What to work on: Every record below must be returned exactly as it was received.

━━━ Available data

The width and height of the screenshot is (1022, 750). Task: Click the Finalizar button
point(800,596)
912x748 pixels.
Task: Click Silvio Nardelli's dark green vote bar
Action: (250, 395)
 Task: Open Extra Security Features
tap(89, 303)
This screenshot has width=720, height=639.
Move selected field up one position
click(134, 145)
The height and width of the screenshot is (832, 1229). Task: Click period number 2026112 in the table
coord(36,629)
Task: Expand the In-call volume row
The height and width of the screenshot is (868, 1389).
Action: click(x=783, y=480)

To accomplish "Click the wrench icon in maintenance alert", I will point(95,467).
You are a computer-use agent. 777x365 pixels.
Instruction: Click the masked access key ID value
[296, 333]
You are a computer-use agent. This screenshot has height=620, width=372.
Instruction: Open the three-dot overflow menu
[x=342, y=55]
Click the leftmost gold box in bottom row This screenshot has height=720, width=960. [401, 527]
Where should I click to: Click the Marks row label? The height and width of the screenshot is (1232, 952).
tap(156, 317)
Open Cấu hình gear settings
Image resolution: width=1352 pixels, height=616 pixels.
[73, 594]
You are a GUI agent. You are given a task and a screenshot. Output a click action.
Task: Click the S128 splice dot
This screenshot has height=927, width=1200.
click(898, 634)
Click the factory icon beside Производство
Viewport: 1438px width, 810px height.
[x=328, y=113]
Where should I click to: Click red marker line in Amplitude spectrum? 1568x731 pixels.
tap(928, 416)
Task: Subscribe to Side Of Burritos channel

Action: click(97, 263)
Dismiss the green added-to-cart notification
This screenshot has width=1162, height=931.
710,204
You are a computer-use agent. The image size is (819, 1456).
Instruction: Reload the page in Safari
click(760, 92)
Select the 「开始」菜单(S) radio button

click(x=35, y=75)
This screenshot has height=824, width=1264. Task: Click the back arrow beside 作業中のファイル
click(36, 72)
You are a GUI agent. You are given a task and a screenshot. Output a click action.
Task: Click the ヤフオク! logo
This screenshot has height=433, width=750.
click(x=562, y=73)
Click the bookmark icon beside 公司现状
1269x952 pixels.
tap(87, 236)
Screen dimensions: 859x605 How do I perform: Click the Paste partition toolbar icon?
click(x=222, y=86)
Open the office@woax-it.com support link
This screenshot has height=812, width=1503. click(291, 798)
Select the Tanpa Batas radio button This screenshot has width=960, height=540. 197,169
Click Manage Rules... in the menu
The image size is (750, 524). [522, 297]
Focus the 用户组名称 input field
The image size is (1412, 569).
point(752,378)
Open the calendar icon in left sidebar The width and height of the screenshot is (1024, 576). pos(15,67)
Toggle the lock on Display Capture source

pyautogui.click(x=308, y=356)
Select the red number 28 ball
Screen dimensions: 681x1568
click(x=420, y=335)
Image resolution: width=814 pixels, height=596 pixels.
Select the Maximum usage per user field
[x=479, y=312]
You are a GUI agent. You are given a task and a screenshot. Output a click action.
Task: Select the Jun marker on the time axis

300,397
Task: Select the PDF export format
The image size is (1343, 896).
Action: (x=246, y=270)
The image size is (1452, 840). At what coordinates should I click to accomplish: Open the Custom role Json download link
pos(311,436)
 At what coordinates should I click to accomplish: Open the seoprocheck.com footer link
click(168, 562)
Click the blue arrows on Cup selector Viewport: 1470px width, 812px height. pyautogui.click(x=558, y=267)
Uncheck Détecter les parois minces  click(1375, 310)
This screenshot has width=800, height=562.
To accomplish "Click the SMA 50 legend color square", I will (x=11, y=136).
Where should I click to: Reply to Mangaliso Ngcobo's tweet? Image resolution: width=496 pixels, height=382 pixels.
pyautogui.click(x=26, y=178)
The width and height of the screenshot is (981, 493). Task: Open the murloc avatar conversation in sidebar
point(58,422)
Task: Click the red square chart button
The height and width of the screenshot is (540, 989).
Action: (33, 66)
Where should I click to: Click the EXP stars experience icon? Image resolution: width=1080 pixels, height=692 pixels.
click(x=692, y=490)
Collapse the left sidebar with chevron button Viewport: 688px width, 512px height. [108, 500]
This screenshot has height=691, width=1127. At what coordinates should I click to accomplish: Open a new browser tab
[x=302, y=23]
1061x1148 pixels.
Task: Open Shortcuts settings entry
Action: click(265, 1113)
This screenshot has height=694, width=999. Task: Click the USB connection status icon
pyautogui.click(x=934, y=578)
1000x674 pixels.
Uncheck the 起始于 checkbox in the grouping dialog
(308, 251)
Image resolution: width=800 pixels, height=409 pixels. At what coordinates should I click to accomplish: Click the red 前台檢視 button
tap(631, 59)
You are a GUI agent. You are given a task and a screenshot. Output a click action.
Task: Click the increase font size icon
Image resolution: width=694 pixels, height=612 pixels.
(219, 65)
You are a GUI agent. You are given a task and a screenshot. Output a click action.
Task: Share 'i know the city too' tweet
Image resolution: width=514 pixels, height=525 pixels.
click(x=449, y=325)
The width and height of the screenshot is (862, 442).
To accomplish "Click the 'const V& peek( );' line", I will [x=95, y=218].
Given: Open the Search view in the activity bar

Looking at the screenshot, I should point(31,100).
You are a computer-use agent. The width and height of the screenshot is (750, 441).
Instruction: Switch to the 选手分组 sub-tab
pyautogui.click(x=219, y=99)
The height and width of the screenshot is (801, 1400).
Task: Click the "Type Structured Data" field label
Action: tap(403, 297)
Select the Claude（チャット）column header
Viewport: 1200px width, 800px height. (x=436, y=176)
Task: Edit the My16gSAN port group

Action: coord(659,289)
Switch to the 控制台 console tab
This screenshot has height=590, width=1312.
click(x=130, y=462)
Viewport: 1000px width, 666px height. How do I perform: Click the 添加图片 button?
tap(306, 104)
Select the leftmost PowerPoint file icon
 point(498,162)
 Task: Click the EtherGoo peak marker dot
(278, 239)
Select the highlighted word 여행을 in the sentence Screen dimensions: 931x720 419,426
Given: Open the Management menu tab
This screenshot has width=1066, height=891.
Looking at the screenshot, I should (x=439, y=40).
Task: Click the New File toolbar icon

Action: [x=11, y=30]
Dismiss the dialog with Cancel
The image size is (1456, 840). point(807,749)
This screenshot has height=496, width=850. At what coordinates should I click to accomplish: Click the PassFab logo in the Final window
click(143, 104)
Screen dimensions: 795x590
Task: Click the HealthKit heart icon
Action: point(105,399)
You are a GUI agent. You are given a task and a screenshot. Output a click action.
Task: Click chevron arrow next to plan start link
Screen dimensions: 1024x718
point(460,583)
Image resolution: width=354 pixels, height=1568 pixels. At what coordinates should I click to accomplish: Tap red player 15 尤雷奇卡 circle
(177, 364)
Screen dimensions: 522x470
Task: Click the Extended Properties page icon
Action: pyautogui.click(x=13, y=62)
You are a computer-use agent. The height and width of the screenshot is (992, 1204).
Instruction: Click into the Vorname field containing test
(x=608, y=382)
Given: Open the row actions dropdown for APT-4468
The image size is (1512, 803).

━━━━━━

Output for this task:
The width and height of the screenshot is (1022, 750). Task: Click the Finalizar button
point(800,596)
912x748 pixels.
Task: Click Silvio Nardelli's dark green vote bar
Action: (250, 395)
 Task: Open Extra Security Features
tap(89, 303)
This screenshot has width=720, height=639.
Move selected field up one position
click(134, 145)
The height and width of the screenshot is (832, 1229). Task: Click period number 2026112 in the table
coord(36,629)
Task: Expand the In-call volume row
The height and width of the screenshot is (868, 1389).
Action: click(x=783, y=480)

To accomplish "Click the wrench icon in maintenance alert", I will point(95,467).
You are a computer-use agent. 777x365 pixels.
Instruction: Click the masked access key ID value
[296, 333]
You are a computer-use agent. This screenshot has height=620, width=372.
Instruction: Open the three-dot overflow menu
[x=342, y=55]
Click the leftmost gold box in bottom row This screenshot has height=720, width=960. [401, 527]
Where should I click to: Click the Marks row label? The height and width of the screenshot is (1232, 952).
tap(156, 317)
Open Cấu hình gear settings
Image resolution: width=1352 pixels, height=616 pixels.
[73, 594]
You are a GUI agent. You are given a task and a screenshot. Output a click action.
Task: Click the S128 splice dot
This screenshot has height=927, width=1200.
click(898, 634)
Click the factory icon beside Производство
Viewport: 1438px width, 810px height.
[x=328, y=113]
Where should I click to: Click red marker line in Amplitude spectrum? 1568x731 pixels.
tap(928, 416)
Task: Subscribe to Side Of Burritos channel

Action: click(97, 263)
Dismiss the green added-to-cart notification
This screenshot has width=1162, height=931.
710,204
You are a computer-use agent. The image size is (819, 1456).
Instruction: Reload the page in Safari
click(760, 92)
Select the 「开始」菜单(S) radio button

click(x=35, y=75)
This screenshot has height=824, width=1264. Task: Click the back arrow beside 作業中のファイル
click(36, 72)
You are a GUI agent. You are given a task and a screenshot. Output a click action.
Task: Click the ヤフオク! logo
This screenshot has height=433, width=750.
click(x=562, y=73)
Click the bookmark icon beside 公司现状
1269x952 pixels.
tap(87, 236)
Screen dimensions: 859x605 How do I perform: Click the Paste partition toolbar icon?
click(x=222, y=86)
Open the office@woax-it.com support link
This screenshot has height=812, width=1503. click(291, 798)
Select the Tanpa Batas radio button This screenshot has width=960, height=540. 197,169
Click Manage Rules... in the menu
The image size is (750, 524). [522, 297]
Focus the 用户组名称 input field
The image size is (1412, 569).
point(752,378)
Open the calendar icon in left sidebar The width and height of the screenshot is (1024, 576). pos(15,67)
Toggle the lock on Display Capture source

pyautogui.click(x=308, y=356)
Select the red number 28 ball
Screen dimensions: 681x1568
click(x=420, y=335)
Image resolution: width=814 pixels, height=596 pixels.
Select the Maximum usage per user field
[x=479, y=312]
You are a GUI agent. You are given a task and a screenshot. Output a click action.
Task: Select the Jun marker on the time axis

300,397
Task: Select the PDF export format
The image size is (1343, 896).
Action: (x=246, y=270)
The image size is (1452, 840). At what coordinates should I click to accomplish: Open the Custom role Json download link
pos(311,436)
 At what coordinates should I click to accomplish: Open the seoprocheck.com footer link
click(168, 562)
Click the blue arrows on Cup selector Viewport: 1470px width, 812px height. pyautogui.click(x=558, y=267)
Uncheck Détecter les parois minces  click(1375, 310)
This screenshot has width=800, height=562.
To accomplish "Click the SMA 50 legend color square", I will (x=11, y=136).
Where should I click to: Reply to Mangaliso Ngcobo's tweet? Image resolution: width=496 pixels, height=382 pixels.
pyautogui.click(x=26, y=178)
The width and height of the screenshot is (981, 493). Task: Open the murloc avatar conversation in sidebar
point(58,422)
Task: Click the red square chart button
The height and width of the screenshot is (540, 989).
Action: (33, 66)
Where should I click to: Click the EXP stars experience icon? Image resolution: width=1080 pixels, height=692 pixels.
click(x=692, y=490)
Collapse the left sidebar with chevron button Viewport: 688px width, 512px height. [108, 500]
This screenshot has height=691, width=1127. At what coordinates should I click to accomplish: Open a new browser tab
[x=302, y=23]
1061x1148 pixels.
Task: Open Shortcuts settings entry
Action: click(265, 1113)
This screenshot has height=694, width=999. Task: Click the USB connection status icon
pyautogui.click(x=934, y=578)
1000x674 pixels.
Uncheck the 起始于 checkbox in the grouping dialog
(308, 251)
Image resolution: width=800 pixels, height=409 pixels. At what coordinates should I click to accomplish: Click the red 前台檢視 button
tap(631, 59)
You are a GUI agent. You are given a task and a screenshot. Output a click action.
Task: Click the increase font size icon
Image resolution: width=694 pixels, height=612 pixels.
(219, 65)
You are a GUI agent. You are given a task and a screenshot. Output a click action.
Task: Share 'i know the city too' tweet
Image resolution: width=514 pixels, height=525 pixels.
click(x=449, y=325)
The width and height of the screenshot is (862, 442).
To accomplish "Click the 'const V& peek( );' line", I will [x=95, y=218].
Given: Open the Search view in the activity bar

Looking at the screenshot, I should point(31,100).
You are a computer-use agent. The width and height of the screenshot is (750, 441).
Instruction: Switch to the 选手分组 sub-tab
pyautogui.click(x=219, y=99)
The height and width of the screenshot is (801, 1400).
Task: Click the "Type Structured Data" field label
Action: tap(403, 297)
Select the Claude（チャット）column header
Viewport: 1200px width, 800px height. (x=436, y=176)
Task: Edit the My16gSAN port group

Action: coord(659,289)
Switch to the 控制台 console tab
This screenshot has height=590, width=1312.
click(x=130, y=462)
Viewport: 1000px width, 666px height. How do I perform: Click the 添加图片 button?
tap(306, 104)
Select the leftmost PowerPoint file icon
 point(498,162)
 Task: Click the EtherGoo peak marker dot
(278, 239)
Select the highlighted word 여행을 in the sentence Screen dimensions: 931x720 419,426
Given: Open the Management menu tab
This screenshot has width=1066, height=891.
Looking at the screenshot, I should (x=439, y=40).
Task: Click the New File toolbar icon

Action: [x=11, y=30]
Dismiss the dialog with Cancel
The image size is (1456, 840). point(807,749)
This screenshot has height=496, width=850. At what coordinates should I click to accomplish: Click the PassFab logo in the Final window
click(143, 104)
Screen dimensions: 795x590
Task: Click the HealthKit heart icon
Action: point(105,399)
You are a GUI agent. You are given a task and a screenshot. Output a click action.
Task: Click chevron arrow next to plan start link
Screen dimensions: 1024x718
point(460,583)
Image resolution: width=354 pixels, height=1568 pixels. At what coordinates should I click to accomplish: Tap red player 15 尤雷奇卡 circle
(177, 364)
Screen dimensions: 522x470
Task: Click the Extended Properties page icon
Action: pyautogui.click(x=13, y=62)
You are a computer-use agent. The height and width of the screenshot is (992, 1204).
Instruction: Click into the Vorname field containing test
(x=608, y=382)
Given: Open the row actions dropdown for APT-4468
The image size is (1512, 803).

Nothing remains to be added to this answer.